With both ends included, repeat exactly the lines of the entries below from the one containing "Click the KeyLens" down to the one containing "Task: Switch to the PAGE 2 journal tab", and no others.
··· GIVEN RECORDS
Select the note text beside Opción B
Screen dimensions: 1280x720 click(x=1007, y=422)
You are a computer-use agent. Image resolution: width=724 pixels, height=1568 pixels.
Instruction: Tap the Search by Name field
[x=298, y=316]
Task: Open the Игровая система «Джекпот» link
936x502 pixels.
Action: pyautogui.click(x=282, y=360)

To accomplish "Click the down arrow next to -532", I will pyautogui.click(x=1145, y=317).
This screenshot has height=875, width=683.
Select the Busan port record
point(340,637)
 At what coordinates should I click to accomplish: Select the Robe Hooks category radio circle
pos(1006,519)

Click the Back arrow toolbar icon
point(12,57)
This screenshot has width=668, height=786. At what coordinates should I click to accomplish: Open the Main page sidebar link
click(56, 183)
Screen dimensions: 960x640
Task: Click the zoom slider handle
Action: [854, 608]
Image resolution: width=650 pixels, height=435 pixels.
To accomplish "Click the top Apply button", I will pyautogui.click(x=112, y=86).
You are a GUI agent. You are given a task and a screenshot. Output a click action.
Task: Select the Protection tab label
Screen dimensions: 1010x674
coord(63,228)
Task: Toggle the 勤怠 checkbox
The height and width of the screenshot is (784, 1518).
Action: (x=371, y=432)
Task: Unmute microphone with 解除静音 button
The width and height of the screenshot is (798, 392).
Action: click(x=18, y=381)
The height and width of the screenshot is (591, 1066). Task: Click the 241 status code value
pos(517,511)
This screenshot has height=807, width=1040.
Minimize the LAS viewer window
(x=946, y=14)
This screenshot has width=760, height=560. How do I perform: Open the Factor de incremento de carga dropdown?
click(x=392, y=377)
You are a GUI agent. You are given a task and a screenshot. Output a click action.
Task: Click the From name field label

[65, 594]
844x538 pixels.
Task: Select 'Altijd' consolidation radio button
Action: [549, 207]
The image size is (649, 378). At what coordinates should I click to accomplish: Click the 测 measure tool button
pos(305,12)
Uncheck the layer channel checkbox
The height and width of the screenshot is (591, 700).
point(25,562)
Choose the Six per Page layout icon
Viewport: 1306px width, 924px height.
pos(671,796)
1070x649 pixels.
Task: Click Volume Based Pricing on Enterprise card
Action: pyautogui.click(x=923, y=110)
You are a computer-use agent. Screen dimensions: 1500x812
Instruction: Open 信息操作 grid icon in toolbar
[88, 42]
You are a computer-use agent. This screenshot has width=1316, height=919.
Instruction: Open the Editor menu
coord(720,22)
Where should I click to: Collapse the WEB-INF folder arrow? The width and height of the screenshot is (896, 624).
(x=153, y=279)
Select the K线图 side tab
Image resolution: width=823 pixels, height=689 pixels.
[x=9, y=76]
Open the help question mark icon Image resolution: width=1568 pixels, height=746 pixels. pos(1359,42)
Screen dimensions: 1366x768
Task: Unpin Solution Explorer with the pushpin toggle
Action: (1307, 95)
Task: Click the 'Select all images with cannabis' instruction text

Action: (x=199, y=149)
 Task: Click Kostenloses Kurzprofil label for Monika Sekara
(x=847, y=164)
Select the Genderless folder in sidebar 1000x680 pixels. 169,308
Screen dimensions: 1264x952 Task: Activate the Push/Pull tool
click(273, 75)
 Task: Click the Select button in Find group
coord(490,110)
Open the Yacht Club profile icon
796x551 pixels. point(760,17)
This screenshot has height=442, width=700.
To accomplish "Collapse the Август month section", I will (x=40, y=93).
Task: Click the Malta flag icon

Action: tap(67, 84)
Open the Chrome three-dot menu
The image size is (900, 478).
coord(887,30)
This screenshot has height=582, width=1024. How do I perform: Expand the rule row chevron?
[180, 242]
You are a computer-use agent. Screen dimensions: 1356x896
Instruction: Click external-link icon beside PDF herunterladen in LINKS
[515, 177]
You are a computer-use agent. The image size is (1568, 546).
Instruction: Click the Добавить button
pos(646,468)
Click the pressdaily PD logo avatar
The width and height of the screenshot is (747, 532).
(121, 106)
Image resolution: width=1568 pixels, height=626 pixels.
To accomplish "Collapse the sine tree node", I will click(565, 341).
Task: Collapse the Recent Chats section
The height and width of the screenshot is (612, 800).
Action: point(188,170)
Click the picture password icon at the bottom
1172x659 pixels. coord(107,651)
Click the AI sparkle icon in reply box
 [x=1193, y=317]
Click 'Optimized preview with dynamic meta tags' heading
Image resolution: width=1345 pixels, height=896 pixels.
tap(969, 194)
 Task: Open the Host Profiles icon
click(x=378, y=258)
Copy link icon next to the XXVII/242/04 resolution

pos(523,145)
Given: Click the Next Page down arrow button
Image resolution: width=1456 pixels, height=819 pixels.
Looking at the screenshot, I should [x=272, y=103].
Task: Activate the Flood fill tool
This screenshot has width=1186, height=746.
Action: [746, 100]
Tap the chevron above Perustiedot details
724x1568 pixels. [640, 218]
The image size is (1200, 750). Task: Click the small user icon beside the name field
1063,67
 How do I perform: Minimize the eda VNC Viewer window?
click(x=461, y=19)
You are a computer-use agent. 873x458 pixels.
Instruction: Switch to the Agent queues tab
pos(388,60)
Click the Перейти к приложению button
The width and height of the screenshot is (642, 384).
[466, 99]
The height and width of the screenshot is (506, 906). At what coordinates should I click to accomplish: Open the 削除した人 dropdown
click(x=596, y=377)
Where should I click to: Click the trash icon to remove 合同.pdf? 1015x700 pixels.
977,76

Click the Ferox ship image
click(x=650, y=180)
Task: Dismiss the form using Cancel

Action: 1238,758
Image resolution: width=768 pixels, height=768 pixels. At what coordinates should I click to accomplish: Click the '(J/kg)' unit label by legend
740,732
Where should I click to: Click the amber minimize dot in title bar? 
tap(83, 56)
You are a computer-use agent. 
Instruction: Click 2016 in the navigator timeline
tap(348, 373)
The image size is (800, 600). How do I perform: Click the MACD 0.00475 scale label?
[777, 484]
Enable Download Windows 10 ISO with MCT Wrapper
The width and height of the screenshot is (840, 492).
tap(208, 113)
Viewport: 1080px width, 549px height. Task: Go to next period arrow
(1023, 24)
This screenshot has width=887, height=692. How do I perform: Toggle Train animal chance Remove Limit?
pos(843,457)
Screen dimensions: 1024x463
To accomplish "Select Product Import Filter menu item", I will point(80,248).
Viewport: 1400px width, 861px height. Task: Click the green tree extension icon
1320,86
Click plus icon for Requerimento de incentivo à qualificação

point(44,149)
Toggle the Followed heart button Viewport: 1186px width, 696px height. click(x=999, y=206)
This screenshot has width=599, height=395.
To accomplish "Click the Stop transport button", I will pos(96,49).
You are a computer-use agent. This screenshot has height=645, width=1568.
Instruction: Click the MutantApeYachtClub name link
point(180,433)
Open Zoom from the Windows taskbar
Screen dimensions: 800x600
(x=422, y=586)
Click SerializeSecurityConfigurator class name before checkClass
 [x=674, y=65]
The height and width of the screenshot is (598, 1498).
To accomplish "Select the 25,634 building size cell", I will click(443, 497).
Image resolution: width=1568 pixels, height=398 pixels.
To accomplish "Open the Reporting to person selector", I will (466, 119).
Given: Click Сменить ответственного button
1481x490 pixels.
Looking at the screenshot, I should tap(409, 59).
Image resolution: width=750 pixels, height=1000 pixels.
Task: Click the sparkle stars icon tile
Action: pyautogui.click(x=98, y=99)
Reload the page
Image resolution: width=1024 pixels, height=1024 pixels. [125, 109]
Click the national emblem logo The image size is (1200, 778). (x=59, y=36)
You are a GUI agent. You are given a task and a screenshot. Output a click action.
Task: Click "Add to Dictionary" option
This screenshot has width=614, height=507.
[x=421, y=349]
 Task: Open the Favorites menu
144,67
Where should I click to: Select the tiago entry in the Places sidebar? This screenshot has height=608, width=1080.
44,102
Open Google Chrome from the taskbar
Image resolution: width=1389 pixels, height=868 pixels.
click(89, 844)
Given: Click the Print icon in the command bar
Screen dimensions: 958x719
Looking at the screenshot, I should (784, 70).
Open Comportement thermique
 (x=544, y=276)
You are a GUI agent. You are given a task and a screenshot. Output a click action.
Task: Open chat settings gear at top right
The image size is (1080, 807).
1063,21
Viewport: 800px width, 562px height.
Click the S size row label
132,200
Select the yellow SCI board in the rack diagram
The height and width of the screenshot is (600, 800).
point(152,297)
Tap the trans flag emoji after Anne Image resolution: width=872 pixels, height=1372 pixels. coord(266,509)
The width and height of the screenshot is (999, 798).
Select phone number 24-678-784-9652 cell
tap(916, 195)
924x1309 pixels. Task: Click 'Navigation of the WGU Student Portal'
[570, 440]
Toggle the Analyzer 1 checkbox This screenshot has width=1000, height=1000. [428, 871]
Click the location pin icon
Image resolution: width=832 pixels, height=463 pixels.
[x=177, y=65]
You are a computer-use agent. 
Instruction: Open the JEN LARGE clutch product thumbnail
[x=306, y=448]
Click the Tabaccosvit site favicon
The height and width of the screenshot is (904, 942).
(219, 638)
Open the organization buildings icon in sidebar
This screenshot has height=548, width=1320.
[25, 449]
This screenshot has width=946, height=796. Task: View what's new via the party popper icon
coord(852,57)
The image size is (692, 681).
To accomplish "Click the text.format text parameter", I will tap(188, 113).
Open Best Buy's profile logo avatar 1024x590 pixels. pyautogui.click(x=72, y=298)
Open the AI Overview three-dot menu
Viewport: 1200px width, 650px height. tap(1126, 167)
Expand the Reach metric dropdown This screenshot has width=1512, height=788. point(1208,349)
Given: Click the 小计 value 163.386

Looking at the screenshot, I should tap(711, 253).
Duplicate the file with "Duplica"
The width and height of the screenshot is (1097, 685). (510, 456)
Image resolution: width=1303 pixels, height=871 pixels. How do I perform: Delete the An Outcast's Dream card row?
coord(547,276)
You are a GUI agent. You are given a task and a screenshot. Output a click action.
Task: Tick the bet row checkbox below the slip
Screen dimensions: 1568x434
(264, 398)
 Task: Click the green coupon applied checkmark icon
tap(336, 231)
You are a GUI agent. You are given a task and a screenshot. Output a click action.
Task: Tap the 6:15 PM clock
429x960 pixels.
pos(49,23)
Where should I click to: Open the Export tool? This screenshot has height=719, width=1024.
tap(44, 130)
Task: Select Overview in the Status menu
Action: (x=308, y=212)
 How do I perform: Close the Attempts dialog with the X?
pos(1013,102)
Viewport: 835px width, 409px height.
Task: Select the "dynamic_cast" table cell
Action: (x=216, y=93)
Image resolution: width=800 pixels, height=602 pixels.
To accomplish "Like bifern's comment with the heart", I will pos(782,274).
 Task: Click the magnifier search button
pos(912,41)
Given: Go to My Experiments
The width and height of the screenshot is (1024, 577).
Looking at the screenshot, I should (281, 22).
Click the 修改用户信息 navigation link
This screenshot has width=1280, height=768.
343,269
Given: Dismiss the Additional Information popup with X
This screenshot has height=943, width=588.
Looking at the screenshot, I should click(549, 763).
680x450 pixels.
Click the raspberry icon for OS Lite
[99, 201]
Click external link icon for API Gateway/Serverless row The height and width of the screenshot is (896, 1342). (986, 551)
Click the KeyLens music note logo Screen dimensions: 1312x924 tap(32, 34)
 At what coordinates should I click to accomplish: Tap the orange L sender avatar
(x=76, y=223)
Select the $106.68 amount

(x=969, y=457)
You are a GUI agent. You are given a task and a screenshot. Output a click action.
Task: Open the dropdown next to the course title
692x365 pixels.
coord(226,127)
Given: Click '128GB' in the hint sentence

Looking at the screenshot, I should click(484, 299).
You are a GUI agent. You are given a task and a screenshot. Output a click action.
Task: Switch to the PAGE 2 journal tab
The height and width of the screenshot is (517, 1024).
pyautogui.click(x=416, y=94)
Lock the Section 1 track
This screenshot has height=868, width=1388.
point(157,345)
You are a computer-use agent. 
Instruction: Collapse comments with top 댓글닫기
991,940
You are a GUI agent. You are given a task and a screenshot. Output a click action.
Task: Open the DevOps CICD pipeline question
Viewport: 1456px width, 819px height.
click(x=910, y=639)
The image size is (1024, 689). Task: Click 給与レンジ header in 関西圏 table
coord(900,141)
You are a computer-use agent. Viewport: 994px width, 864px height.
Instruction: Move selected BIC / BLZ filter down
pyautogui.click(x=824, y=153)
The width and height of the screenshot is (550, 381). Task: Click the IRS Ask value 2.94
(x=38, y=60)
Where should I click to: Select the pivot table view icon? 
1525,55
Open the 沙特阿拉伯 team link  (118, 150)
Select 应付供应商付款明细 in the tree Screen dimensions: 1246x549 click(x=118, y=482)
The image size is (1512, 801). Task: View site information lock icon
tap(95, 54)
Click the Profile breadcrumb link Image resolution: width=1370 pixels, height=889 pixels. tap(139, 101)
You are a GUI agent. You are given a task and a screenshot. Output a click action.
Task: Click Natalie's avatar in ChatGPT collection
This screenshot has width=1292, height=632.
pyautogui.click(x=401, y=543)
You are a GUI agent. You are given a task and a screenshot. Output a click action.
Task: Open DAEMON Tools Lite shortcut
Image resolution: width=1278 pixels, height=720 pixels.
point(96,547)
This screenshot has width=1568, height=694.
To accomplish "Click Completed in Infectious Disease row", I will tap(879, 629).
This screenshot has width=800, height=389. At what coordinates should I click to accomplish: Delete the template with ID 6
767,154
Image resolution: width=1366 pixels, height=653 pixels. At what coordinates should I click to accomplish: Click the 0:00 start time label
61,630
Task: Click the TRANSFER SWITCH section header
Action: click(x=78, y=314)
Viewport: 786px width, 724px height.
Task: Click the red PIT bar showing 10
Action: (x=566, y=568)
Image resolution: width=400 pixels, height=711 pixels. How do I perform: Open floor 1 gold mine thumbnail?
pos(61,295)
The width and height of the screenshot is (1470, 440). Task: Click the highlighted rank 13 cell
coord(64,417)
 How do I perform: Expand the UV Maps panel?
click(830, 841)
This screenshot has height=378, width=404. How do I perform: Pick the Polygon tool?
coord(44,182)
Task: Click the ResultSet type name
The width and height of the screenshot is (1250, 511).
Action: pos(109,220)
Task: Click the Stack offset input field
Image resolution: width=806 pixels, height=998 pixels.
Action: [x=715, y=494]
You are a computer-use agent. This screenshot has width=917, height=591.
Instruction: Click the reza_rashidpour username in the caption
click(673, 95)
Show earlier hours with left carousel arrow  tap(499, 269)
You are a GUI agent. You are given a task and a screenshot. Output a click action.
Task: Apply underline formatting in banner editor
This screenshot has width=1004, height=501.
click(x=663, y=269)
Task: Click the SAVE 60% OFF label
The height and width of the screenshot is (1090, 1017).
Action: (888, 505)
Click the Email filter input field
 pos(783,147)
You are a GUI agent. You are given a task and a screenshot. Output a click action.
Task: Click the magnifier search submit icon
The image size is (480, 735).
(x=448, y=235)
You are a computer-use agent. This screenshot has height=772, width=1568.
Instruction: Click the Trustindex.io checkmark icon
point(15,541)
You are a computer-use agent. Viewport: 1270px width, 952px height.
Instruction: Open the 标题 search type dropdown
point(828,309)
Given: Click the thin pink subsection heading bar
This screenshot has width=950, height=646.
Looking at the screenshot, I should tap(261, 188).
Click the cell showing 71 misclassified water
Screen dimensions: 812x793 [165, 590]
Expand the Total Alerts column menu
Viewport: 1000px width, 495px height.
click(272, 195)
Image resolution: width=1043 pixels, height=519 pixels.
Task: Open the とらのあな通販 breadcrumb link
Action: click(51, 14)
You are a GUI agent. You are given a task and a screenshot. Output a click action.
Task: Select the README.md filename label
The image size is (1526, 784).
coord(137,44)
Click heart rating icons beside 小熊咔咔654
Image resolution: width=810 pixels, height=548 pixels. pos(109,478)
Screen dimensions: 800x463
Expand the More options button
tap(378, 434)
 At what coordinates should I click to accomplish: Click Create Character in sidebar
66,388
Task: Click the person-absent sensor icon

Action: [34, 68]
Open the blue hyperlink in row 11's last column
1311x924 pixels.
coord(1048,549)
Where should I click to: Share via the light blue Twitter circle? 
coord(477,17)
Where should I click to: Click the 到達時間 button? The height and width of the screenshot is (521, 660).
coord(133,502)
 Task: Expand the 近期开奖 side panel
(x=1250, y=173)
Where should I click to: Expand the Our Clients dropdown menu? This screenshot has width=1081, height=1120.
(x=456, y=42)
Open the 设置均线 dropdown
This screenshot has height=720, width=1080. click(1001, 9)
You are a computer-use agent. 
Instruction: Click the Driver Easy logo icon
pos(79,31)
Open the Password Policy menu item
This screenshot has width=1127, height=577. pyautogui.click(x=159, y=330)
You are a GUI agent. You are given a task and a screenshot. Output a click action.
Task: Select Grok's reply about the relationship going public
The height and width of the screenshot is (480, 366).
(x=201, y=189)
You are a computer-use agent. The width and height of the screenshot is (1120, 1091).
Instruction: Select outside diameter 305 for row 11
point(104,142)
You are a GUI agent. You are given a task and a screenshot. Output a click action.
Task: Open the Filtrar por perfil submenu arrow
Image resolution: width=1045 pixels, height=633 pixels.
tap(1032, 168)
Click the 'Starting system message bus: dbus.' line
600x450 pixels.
······
**YOUR SOLUTION**
Click the KeyLens music note logo Screen dimensions: 1312x924 tap(32, 34)
 At what coordinates should I click to accomplish: Tap the orange L sender avatar
(x=76, y=223)
Select the $106.68 amount

(x=969, y=457)
You are a GUI agent. You are given a task and a screenshot. Output a click action.
Task: Open the dropdown next to the course title
692x365 pixels.
coord(226,127)
Given: Click '128GB' in the hint sentence

Looking at the screenshot, I should click(484, 299).
You are a GUI agent. You are given a task and a screenshot. Output a click action.
Task: Switch to the PAGE 2 journal tab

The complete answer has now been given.